Ligand dependent activation of receptor tyrosine kinases is mediated by an allosteric dimerization process that is responsible for the stimulation of protein tyrosine kinase activity and receptor autophosphorylation. In order to gain further insight into the processes which control this process, we have generated EGF receptor mutants that contain inserts of 20-40 amino acids in their juxtamembrane regions, on each side of the receptor's single transmembrane domain. An EGF receptor mutant with an insertion on the cytoplasmic side of the transmembrane domain exhibited typical EGF binding characteristics, ligand-dependent tyrosine autophosphorylation, as web as ligand-induced DNA synthesis. However, an EGF receptor mutant with an insertion on both sides of the transmembrane domain was found to be constitutively activated.

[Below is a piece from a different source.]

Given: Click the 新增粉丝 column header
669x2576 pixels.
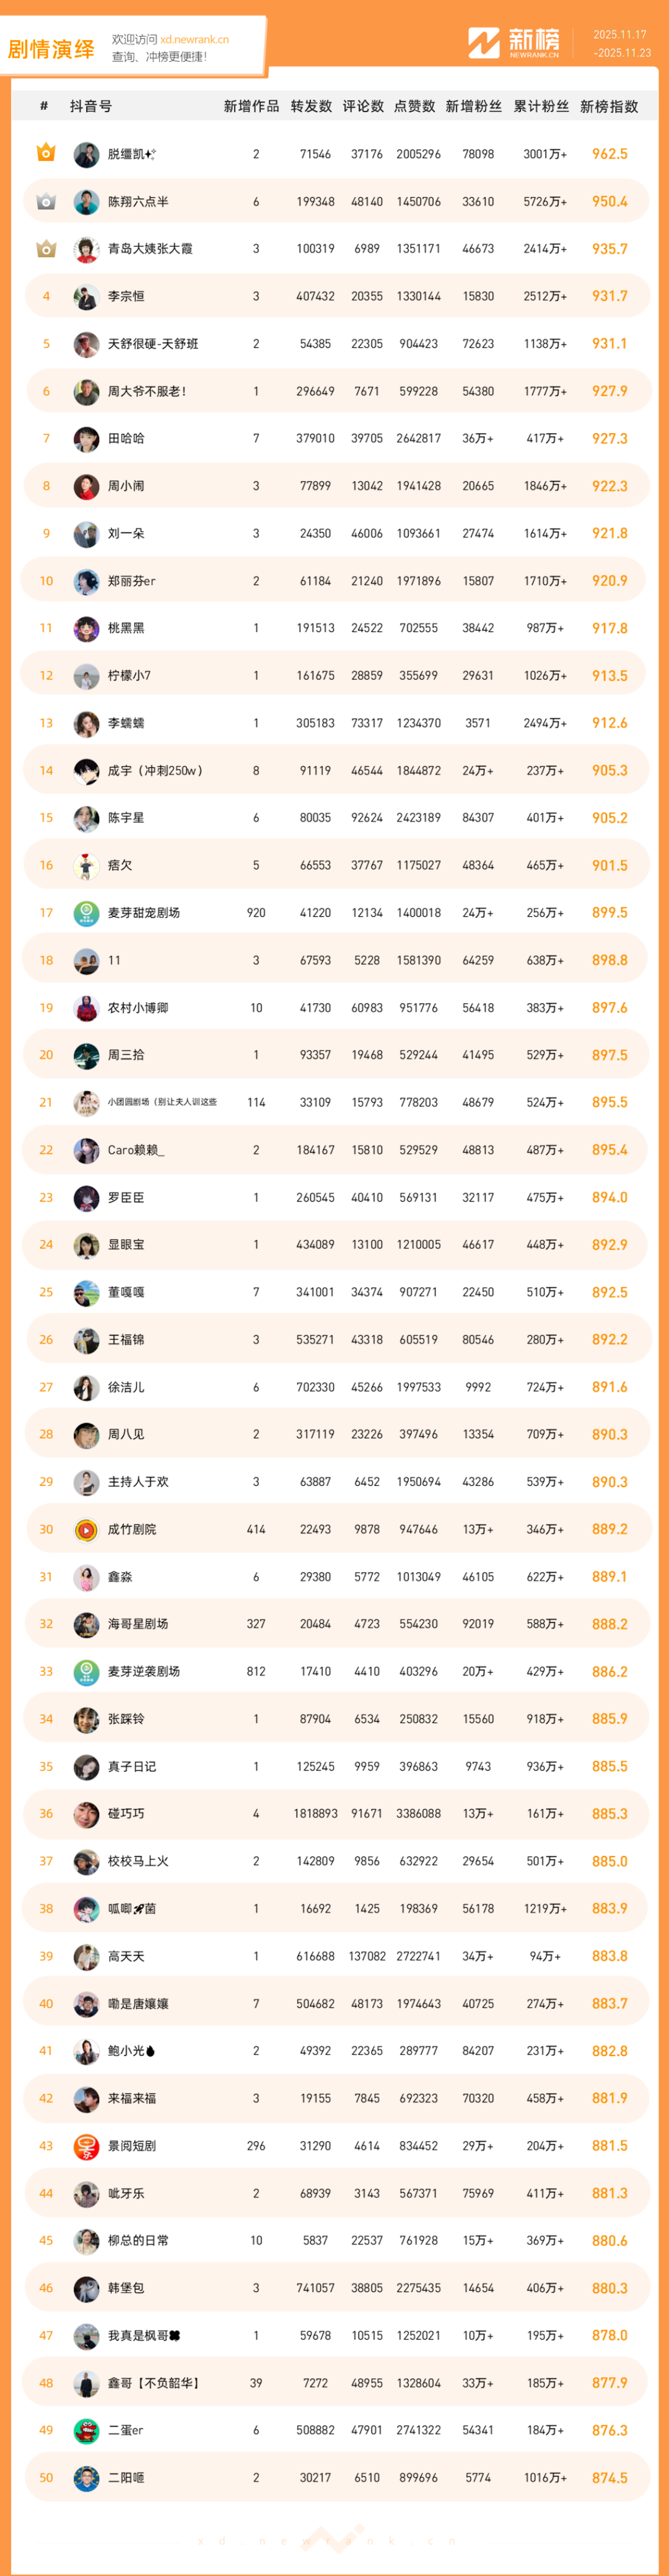Looking at the screenshot, I should click(x=473, y=106).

This mutant also exhibited dramatically reduced EGF binding, but dimerized and had enhanced tyrosine kinase activity even in the absence of ligand. Moreover, NIH3T3 cells expressing this mutant receptor formed colonies in soft agar in the absence of EGF. This represents a novel example of a constitutively activated receptor, and provides further support for receptor dimerization as a mechanism for activation of EGFR and other receptor tyrosine kinases.